■ **Directions for this task**: From the commit notice below, transcribe the passage between "The following commit(s)" and "to KubernetesPodOperator (#53598)", inclusive, without changing a word.

■ **Source document**:

This is an automated email from the ASF dual-hosted git repository.

jasonliu pushed a commit to branch main
in repository https://gitbox.apache.org/repos/asf/airflow.git


The following commit(s) were added to refs/heads/main by this push:
     new d9f5d4723cf Add customizable log prefix and formatter to 
KubernetesPodOperator (#53598)
d9f5d4723cf is described below

commit d9f5d4723cfdb0733c4623fbd518c5d4bd3a7e31
Author: Gary Hsu <[email protected]>
AuthorDate: Sun Aug 24 11:03:46 2025 +0800

    Add customizable log prefix and formatter to KubernetesPodOperator (#53598)
    
    * Add custom log formatting and prefix control to KubernetesPodOperator
    
    - Introduce  parameter to toggle container name prefix in logs
    - Add  parameter for custom log message formatting
    - Update PodManager to support log_prefix and log_formatter in log fetching
    
    * Add tests for log prefix and custom formatter in KubernetesPodOperator
    
    - Add test_log_prefix_enabled to verify default log_prefix=True behavior
    - Add test_log_prefix_disabled to confirm log_prefix=False removes 
container prefix
    - Add test_custom_log_formatter to validate custom log_formatter 
functionality
    
    * Enhance KubernetesPodOperator logging with flexible prefix and formatter 
options
    
    Consolidated log prefix and formatter tests into a single parameterized 
test_log_output_configurations, covering:
    log_prefix=True: Includes container name prefix ([base]).
    log_prefix=False: Excludes container name prefix.
    Custom log formatter: Applies user-defined formatting (e.g., CUSTOM[base]: 
message)
    
    * Remove @pytest.mark.asyncio
    
    Co-authored-by: LIU ZHE YOU <[email protected]>
    
    * Modify test_log_output_configurations to improve log message capturing:
        - Replace caplog with targeted mocking of PodManager logger
    
    * Add custom log formatting support to KubernetesPodOperator tests
    
    * feat(kubernetes): Add log formatting options and refactor log handling in 
KubernetesPodOperator
    
    - Rename log_prefix to  container_name_log_prefix_enabled parameter to 
control container name prefix in logs
    
    - Extract duplicate log formatting logic into _log_message private method 
in PodManager
    
    - Update docstrings with detailed parameter descriptions
    
    ---------
    
    Co-authored-by: LIU ZHE YOU <[email protected]>
---
 .../tests/kubernetes_tests/test_base.py            |  2 +-
 .../test_kubernetes_pod_operator.py                | 61 ++++++++++++++++++-
 .../providers/cncf/kubernetes/operators/pod.py     | 15 +++++
 .../providers/cncf/kubernetes/utils/pod_manager.py | 71 ++++++++++++++++++----
 .../unit/cncf/kubernetes/operators/test_pod.py     | 19 +++++-
 .../kubernetes/operators/test_spark_kubernetes.py  |  2 +
 6 files changed, 153 insertions(+), 17 deletions(-)

■ **Supplied data**:
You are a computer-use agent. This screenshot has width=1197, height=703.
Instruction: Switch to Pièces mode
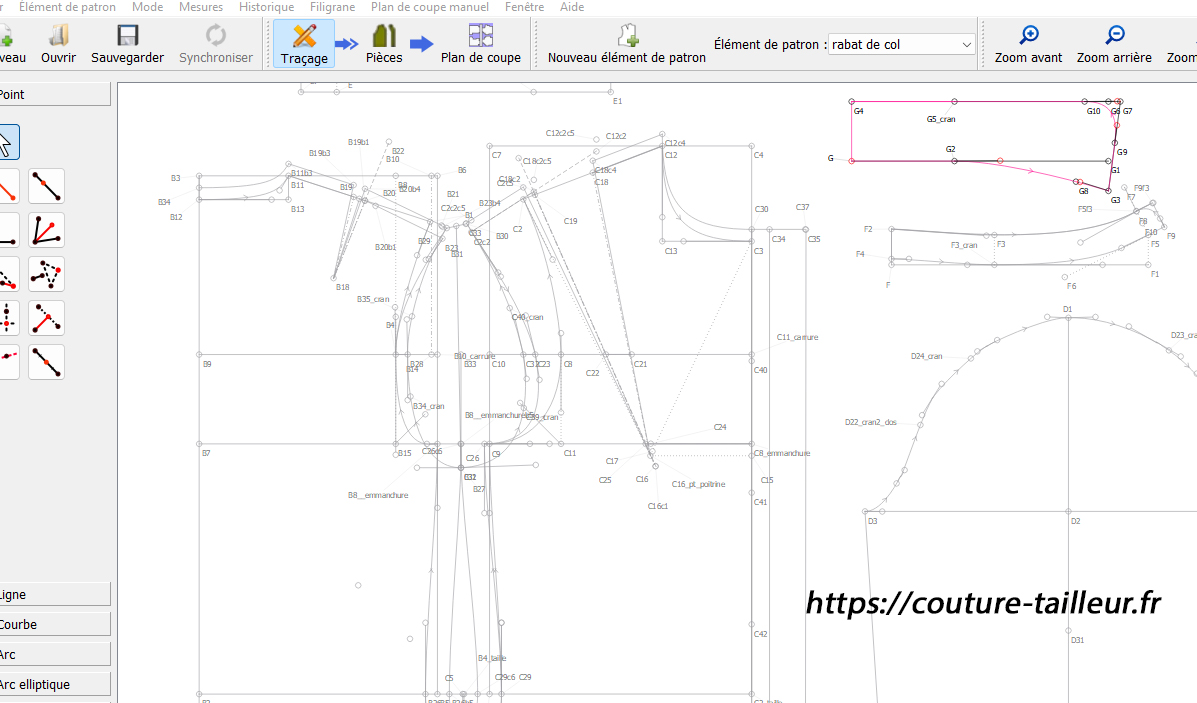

■ **Answer to this problem**:
The following commit(s) were added to refs/heads/main by this push:
     new d9f5d4723cf Add customizable log prefix and formatter to 
KubernetesPodOperator (#53598)
d9f5d4723cf is described below

commit d9f5d4723cfdb0733c4623fbd518c5d4bd3a7e31
Author: Gary Hsu <[email protected]>
AuthorDate: Sun Aug 24 11:03:46 2025 +0800

    Add customizable log prefix and formatter to KubernetesPodOperator (#53598)